Those of you with any semblance at all will recognise my title as one of
George Formby's catchphrases. I don't need any excuse to quote George, a man whom I deeply admire (his wife Beryl too: anyone who tells Malan, the architect of apartheid to 'piss off' because he is a 'horrible little man' deserves our cheers). But it's especially relevant this week because not only
has it turned out nice again – though far too hot for me – but because I visited Formby this weekend. George wasn't actually from there, but his music-hall star father adopted the town's name for his stage act, and lots of George's songs are about saucy goings-on in places like Formby and Blackpool. (It also turned out nice because Dan Martin rode a superb race to win Ireland's first Tour de France stage since Sean Kelly in 1992). Murray who?

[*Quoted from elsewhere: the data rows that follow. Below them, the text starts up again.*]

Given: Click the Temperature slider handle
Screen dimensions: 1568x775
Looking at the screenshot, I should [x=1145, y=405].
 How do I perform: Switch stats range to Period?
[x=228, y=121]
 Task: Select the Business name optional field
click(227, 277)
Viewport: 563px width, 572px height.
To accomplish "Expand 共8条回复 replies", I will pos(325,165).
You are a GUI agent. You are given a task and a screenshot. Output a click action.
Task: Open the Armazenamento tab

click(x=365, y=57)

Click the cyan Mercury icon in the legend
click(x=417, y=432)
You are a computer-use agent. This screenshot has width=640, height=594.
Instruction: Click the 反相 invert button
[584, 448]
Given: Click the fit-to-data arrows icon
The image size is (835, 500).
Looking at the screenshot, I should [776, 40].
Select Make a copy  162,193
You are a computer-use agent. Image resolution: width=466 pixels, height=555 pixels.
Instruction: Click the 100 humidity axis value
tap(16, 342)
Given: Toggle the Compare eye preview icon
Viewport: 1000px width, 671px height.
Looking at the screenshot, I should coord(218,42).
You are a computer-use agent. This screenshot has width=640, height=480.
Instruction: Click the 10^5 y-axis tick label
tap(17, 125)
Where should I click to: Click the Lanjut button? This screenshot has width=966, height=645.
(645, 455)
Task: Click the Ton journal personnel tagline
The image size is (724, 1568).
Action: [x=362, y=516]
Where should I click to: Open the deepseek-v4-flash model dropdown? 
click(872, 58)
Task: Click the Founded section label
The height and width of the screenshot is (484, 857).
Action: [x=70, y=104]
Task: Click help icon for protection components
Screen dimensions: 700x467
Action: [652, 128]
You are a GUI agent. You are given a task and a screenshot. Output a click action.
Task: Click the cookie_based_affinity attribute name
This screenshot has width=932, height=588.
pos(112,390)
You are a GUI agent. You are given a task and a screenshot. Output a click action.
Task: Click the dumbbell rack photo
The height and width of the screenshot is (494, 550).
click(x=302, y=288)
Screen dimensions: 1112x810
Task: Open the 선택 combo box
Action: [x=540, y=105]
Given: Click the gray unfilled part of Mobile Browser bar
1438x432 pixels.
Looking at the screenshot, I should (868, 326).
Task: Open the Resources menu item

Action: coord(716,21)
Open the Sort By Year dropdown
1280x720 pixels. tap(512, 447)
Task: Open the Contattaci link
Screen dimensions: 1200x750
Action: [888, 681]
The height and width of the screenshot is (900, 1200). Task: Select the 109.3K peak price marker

Formby itself is like all the Mersey/Lancashire towns: half classic seaside fun, half UKIP-loving retirement town. The beaches are enormous, the dunes high and the red squirrels cavort in the pines. But Formby has something special: lots of Anthony Gormley statues dotted about the beach and immersed in the waves. They're all casts of Gormley's naked body (George would have approved: half his songs are about being spotted naked, or spying on other naked people) in the same pose, but they've aged differently depending on whether the sea or the wind has got to them, and what the locals have done. On their own, it's like a slightly creepy suicide cult. They all stare out to sea, perhaps watching the subaquatic statues' last moments, or admiring the wind farm built subsequently. Gulls perch (and poo) on them; people have painted and dressed them. Lichen festoons them and rust has pitted them, so that they're now individual works of art as well as collective. I like them as statuary and I like the way people have interacted them: giggling at the cast-iron penis, adding a bow tie, having their photos taken.
Here are a few pictures I took (click to enlarge): the rest are
here.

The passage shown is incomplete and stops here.